Finding the Radius of Convergence for (sum from n=0 to infinity)7^(-n)x^(n)

[lmannoia]

Homework Statement

Find the radius of convergence for (sum from n=0 to infinity)7^(-n)x^(n).

Homework Equations

The Attempt at a Solution

The problem above it was a similar sum, (7^n)(x^n). That answer was that the radius of convergence was 1/7.
To do this one that I posted up there, I tried to use the Ratio Test...
7^(-n+1)x^(n+1) all over (7^-n)(x^n). I ended up getting 1/49, but that's wrong. Any idea of what I'm doing incorrectly, or do I just have the wrong approach to solve this one altogether?

 

[micromass]

Shouldnt that be 7^{-n-1} instead of 7^{-n+1}?

 

[lmannoia]

Oh wow, I can't believe I made that mistake. Thank you!

 

[lmannoia]

But wait, if you do 7^{-n-1}x^{n+1}/7^{-n}x^{n}, doesn't it get down to x/7? In which case, wouldn't R be 1/7?

 

[micromass]

Yes, the limit is 1/7. But to find the convergence radius, you have to invert that number. So the answer would be 7...

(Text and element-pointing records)
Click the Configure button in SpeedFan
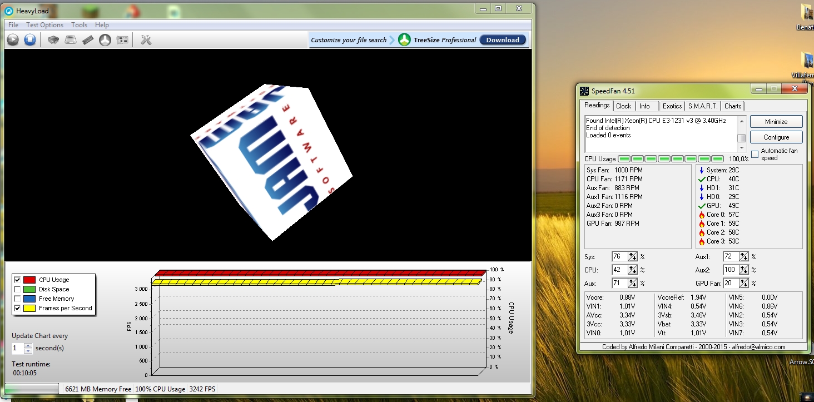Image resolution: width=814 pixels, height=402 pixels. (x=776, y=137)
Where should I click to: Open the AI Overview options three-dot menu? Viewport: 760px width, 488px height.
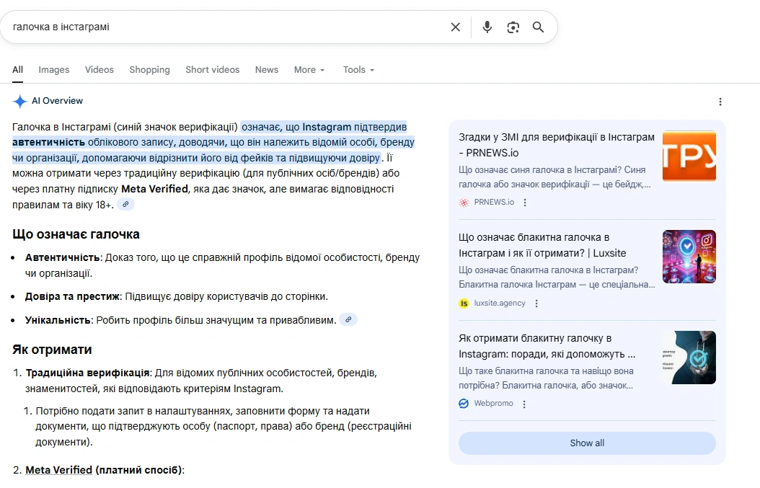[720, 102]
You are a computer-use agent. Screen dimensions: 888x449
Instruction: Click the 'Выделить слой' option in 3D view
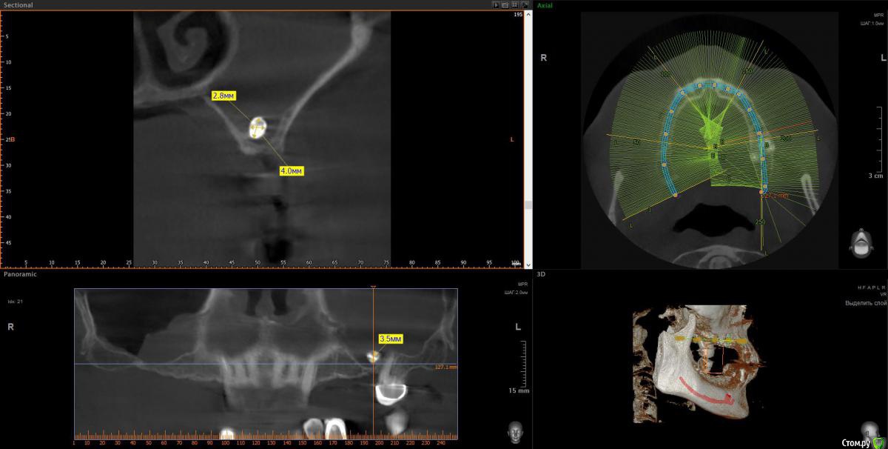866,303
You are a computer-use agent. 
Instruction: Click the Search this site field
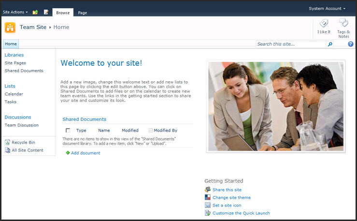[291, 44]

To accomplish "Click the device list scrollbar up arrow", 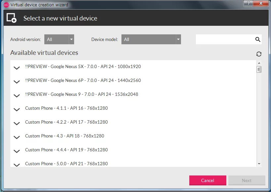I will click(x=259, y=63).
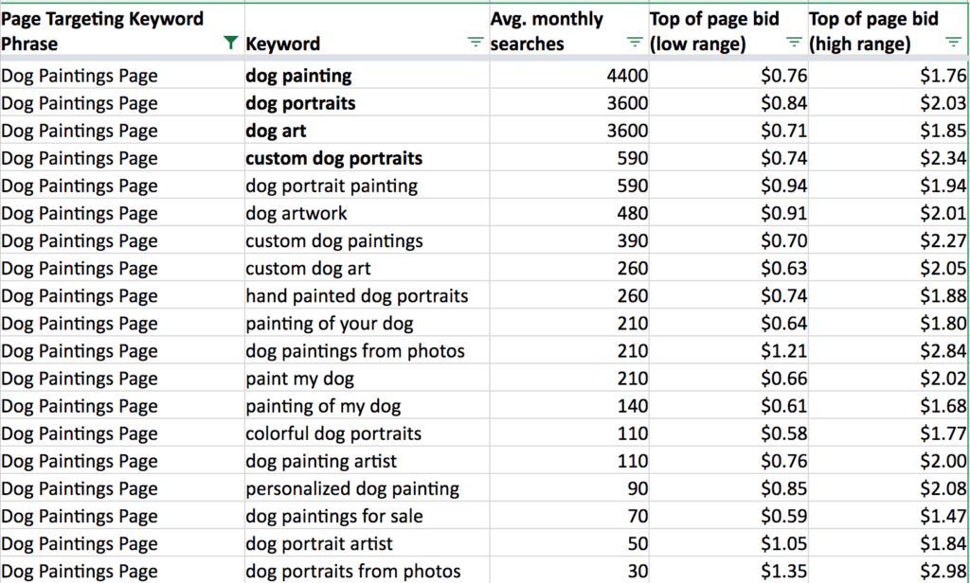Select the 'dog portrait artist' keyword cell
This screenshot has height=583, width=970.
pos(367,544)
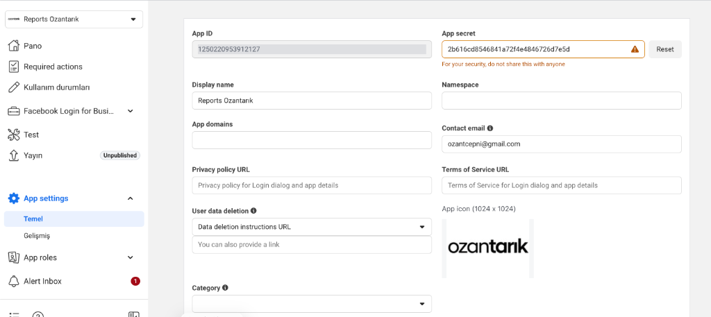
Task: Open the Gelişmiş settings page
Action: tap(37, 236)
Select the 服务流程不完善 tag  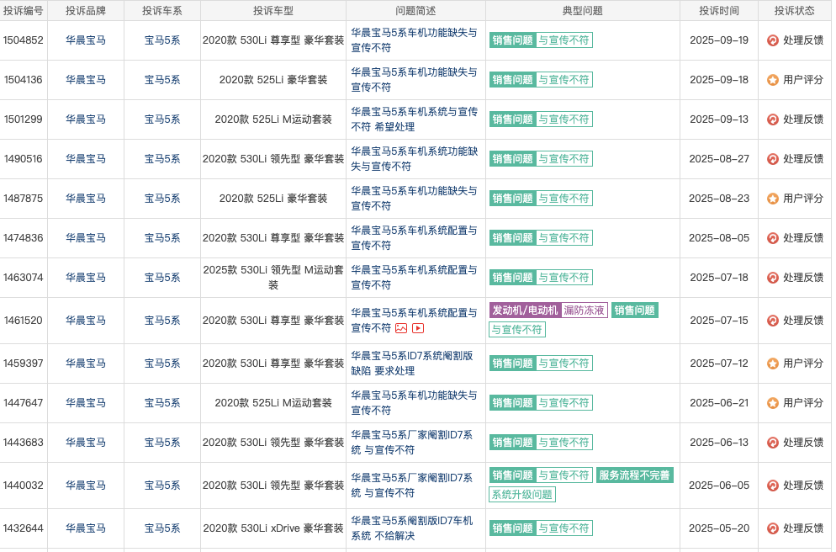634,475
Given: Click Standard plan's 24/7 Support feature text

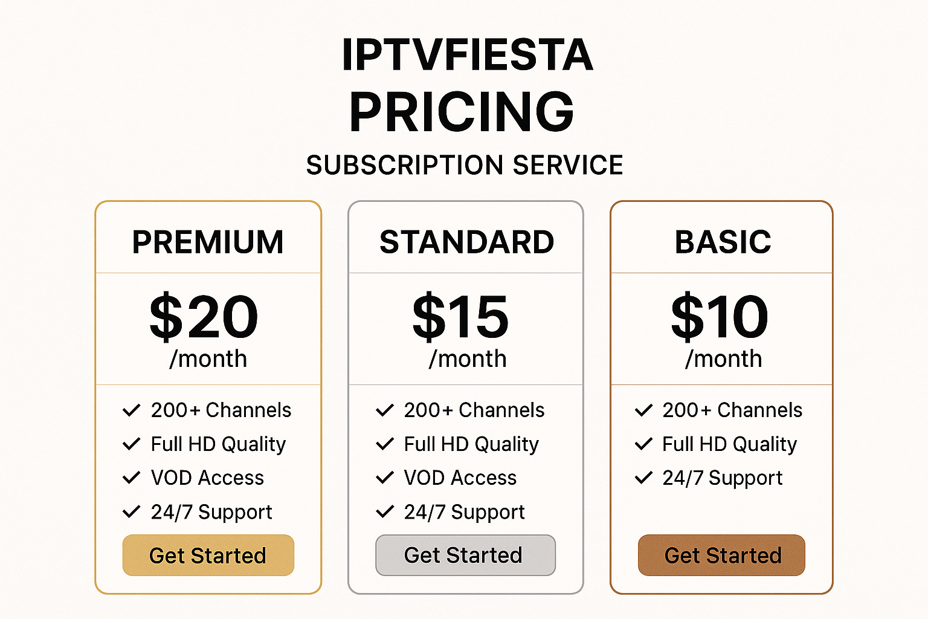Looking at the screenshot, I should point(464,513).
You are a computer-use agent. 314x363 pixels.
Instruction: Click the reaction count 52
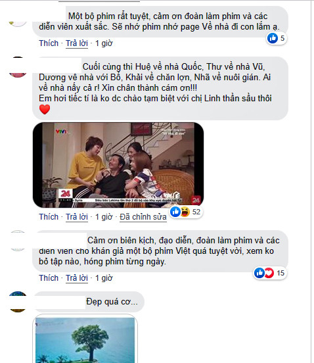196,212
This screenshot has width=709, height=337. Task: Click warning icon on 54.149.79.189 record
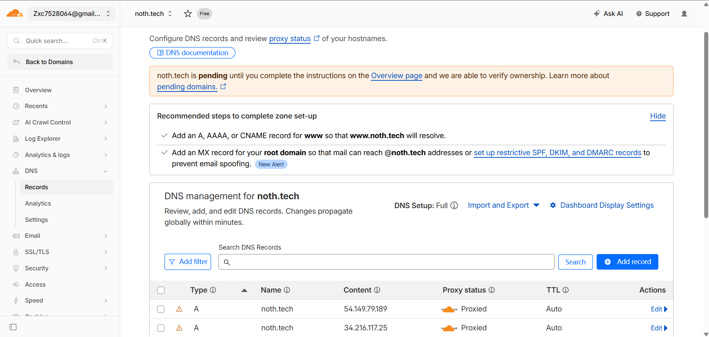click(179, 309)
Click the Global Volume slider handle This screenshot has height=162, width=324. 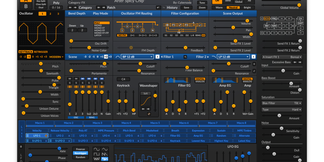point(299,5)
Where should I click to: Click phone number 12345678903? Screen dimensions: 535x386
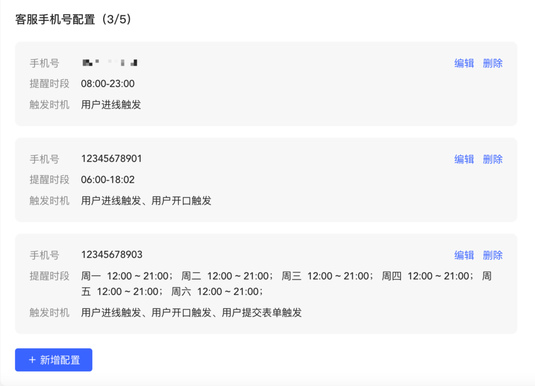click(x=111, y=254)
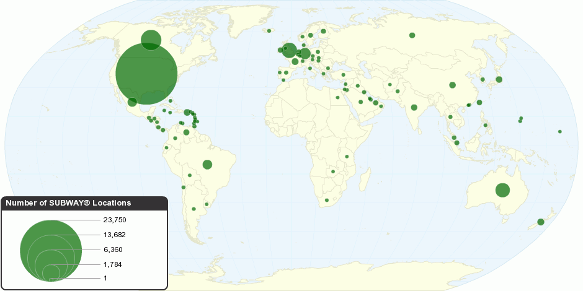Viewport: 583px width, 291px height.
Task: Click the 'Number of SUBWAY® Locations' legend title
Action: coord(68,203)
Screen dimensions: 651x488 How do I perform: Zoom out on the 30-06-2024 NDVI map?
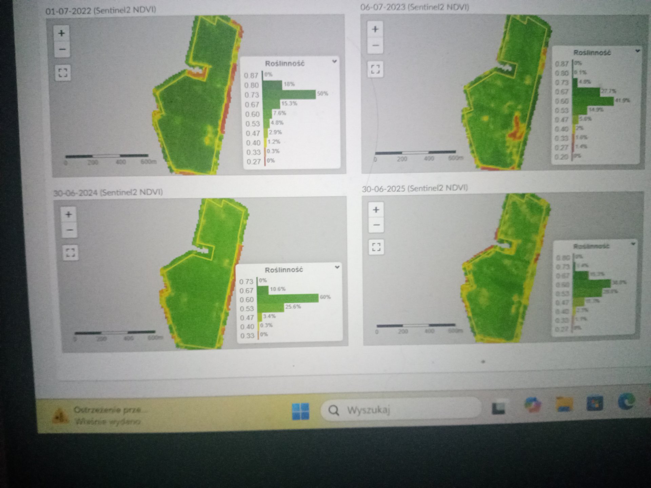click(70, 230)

INSTRUCTIONS:
1. In the forum thread on the radius of convergence, copy the passage that opens with the words containing "Find the radius" and closes with "the Ratio Test...".
2. State whether each statement agrees with the thread on the radius of convergence, giving yes or no and quoting the deciding words: (a) the similar problem posted earlier had a radius of convergence of 1/7; (b) the first attempt at a solution used the Root Test; (c) the last reply gives 7 as the answer.

EXERCISE SOLUTIONS:
1.
Find the radius of convergence for (sum from n=0 to infinity)7^(-n)x^(n).

Homework Equations

The Attempt at a Solution

The problem above it was a similar sum, (7^n)(x^n). That answer was that the radius of convergence was 1/7.
To do this one that I posted up there, I tried to use the Ratio Test...

2.
(a) Yes: "That answer was that the radius of convergence was 1/7."
(b) No: "I tried to use the Ratio Test"
(c) Yes: "you have to invert that number. So the answer would be 7"